RESPIRATORY ACID–BASE DISORDERS
In respiratory acid–base disorders, the primary disturbance is caused by a change in the partial pressure of arterial CO2. Respiratory disorders are related to a defect in the rate of ventilation of lungs or the exchange of gases across the alveolar membrane. The changes in PCO2 alter the concentrations of carbonic acid in the blood, which, in turn, dissociates to HCO3– and H+.
Some causes of respiratory acidosis are shown in Table 9.2. In general, obstruction of the airways by disease, or inhibition of the respiratory center in the brain by disease, trauma or drugs can cause respiratory acidosis.
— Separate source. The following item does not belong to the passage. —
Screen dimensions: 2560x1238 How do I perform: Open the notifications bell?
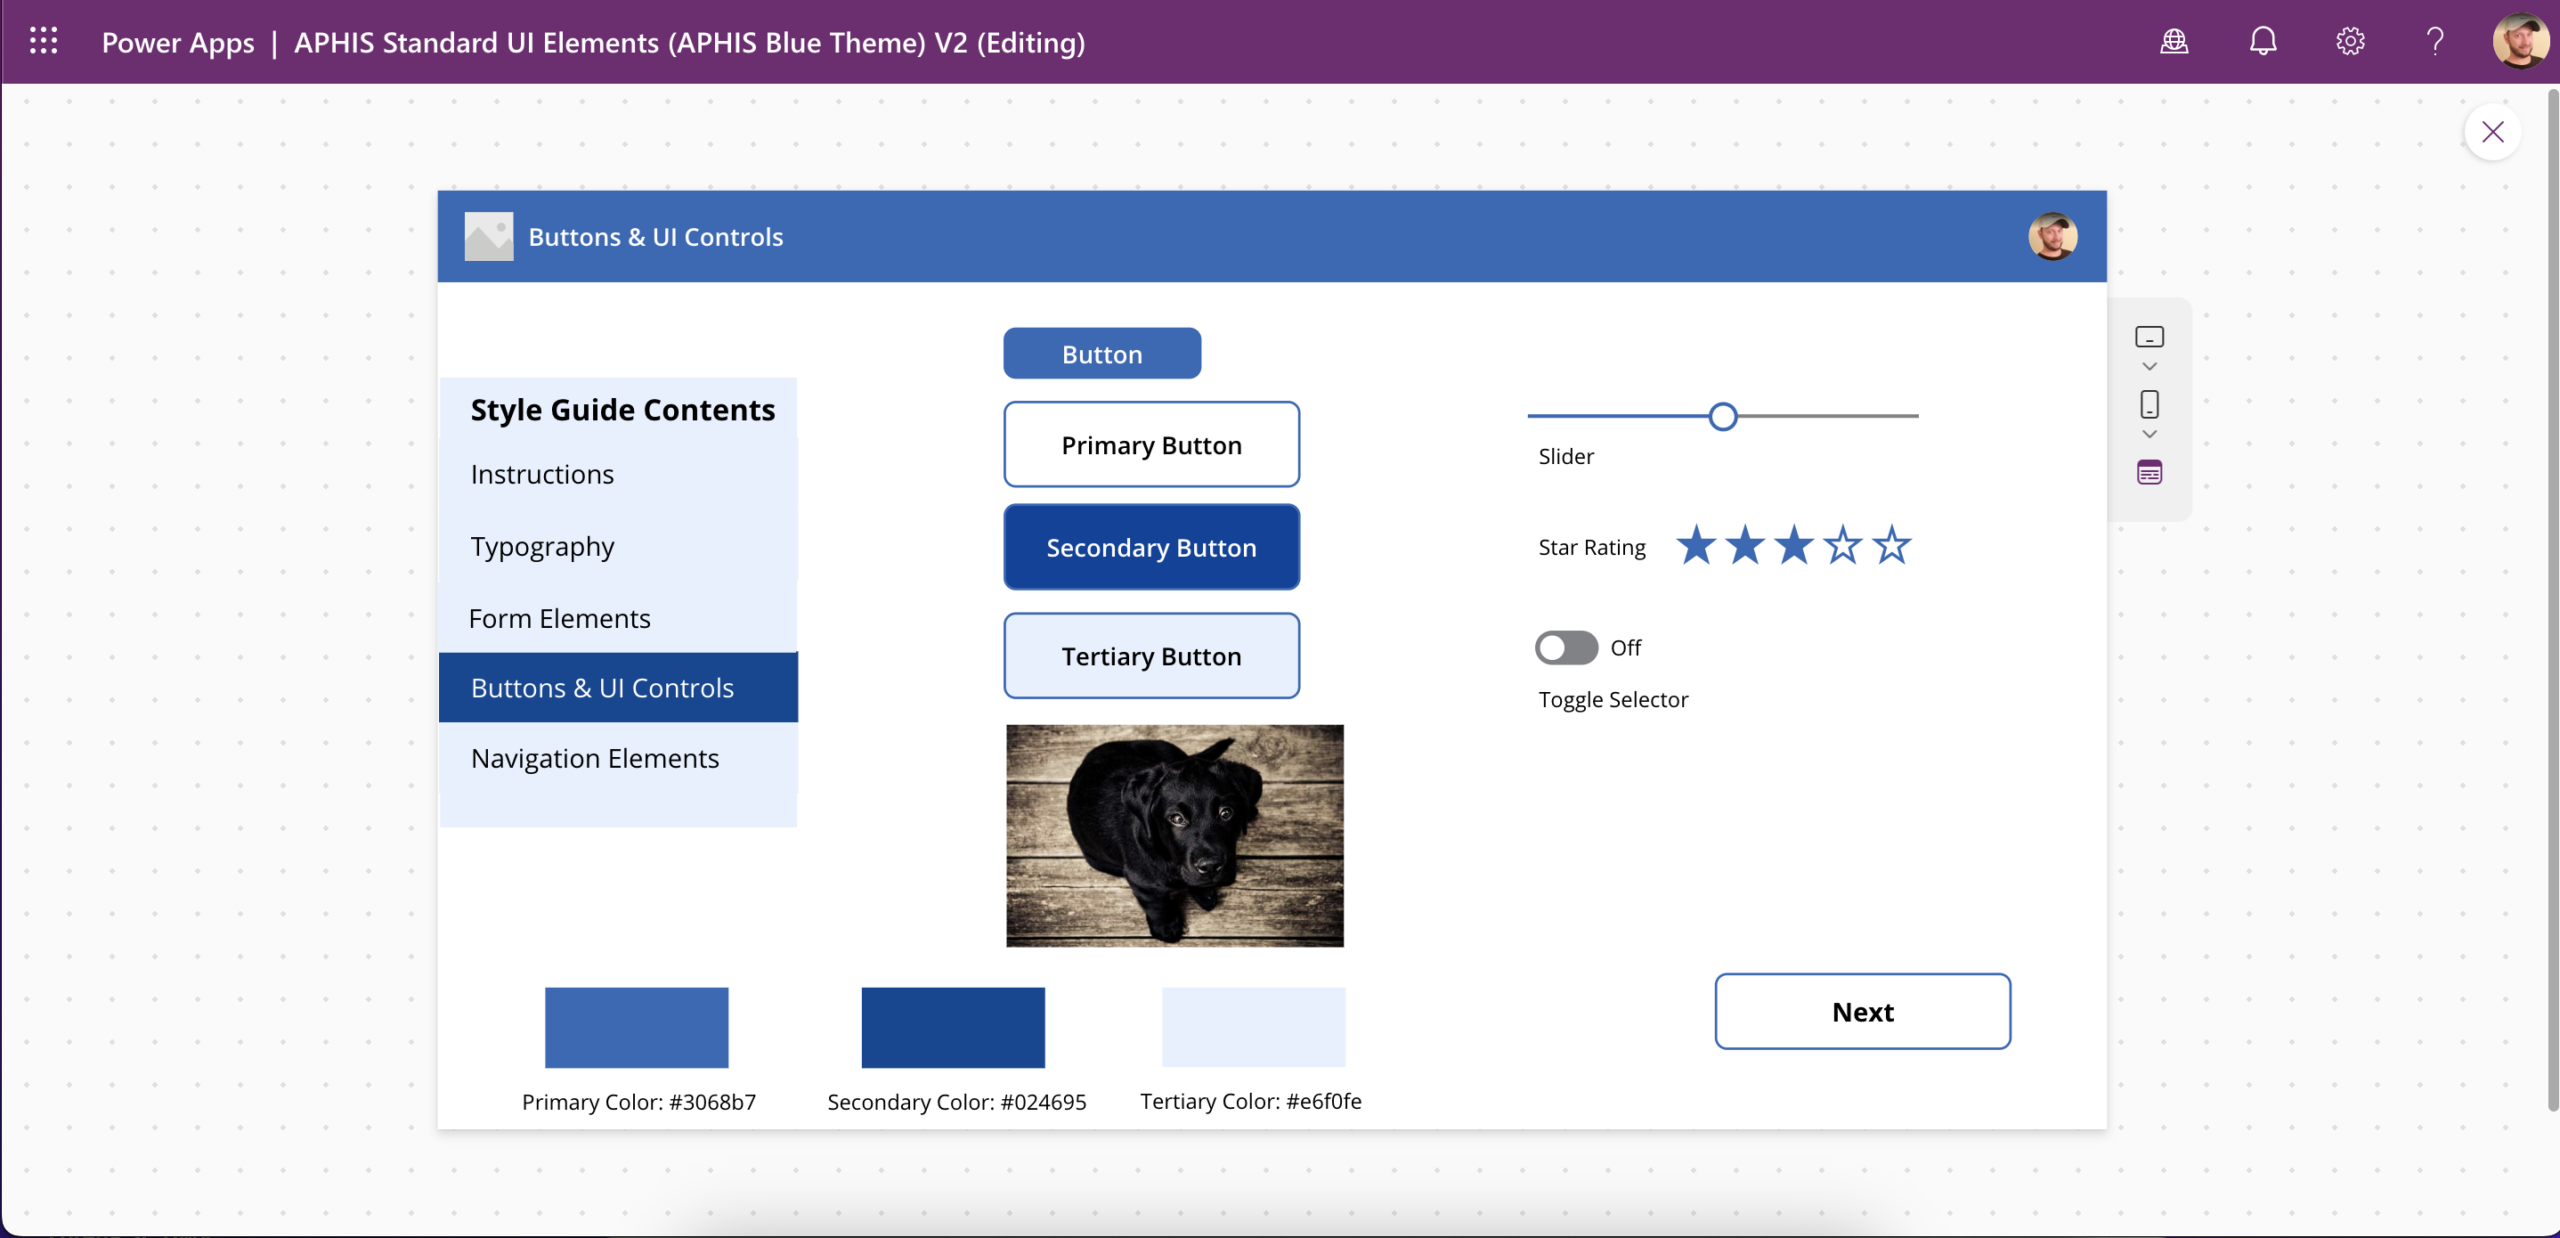tap(2263, 41)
Respiratory acidosis may be acute or chronic. Acute conditions occur within minutes or hours. It is usually the low PO2 (hypoxemia) that is more dangerous than the high PCO2 (hypercapnia). Further, renal compensation is slow, taking two or three days to become effective, so respiratory acidosis is usually uncompensated. Alveolar hypoventilation is usually the most common reason for acute respiratory acidosis. Hypoventilation increases the arterial PCO2and so the concentration of H+also rises quickly. The high PCO2andassociated low PO2 can cause coma and eventually death if untreated. Causes of acute respiratory acidosis include choking, bronchopneumonia and acute exacerbation of asthma.
Chronic respiratory acidosis is, again, usually due to a decline in alveolar ventilation. However, this is normally a well established condition and subject to maximum renal compensation. Long-standing conditions responsible for chronic respiratory disorders include chronic bronchitis and emphysema.
The high PCO2 is believed to be responsible for the clinical features of respiratory acidosis, such as peripheral vasodilatation and headaches. The acidosis can cause central nervous system depression leading to a coma. The treatment of respiratory acidosis is to improve alveolar ventilation, lowering the PCO2 and increasing the PO2. In chronic respiratory acidosis, it is usually not possible to treat the underlying cause and treatment is aimed at maximizing alveolar ventilation by using physiotherapy or bronchodilators.
Respiratory alkalosis is less common than respiratory acidosis. However, it is often an acute condition due to hyperventilation. Often renal compensation does not occur.
The clinical effects of respiratory alkalosis include confusion, headaches, dizziness and coma. Respiratory alkalosis may be caused by hypoxia, increased respiration or pulmonary disease. Hypoxia is associated with high altitudes, severe anemia and pulmonary disease. Increased respiration may result from the use of respiratory stimulants, such as salicylates, from primary hyperventilation syndrome, artificial hyperventilation, and pulmonary diseases, such as pulmonary edema and embolisms. The treatment of respiratory alkalosis is aimed at removing its underlying cause as this usually resolves the acid–base disturbance.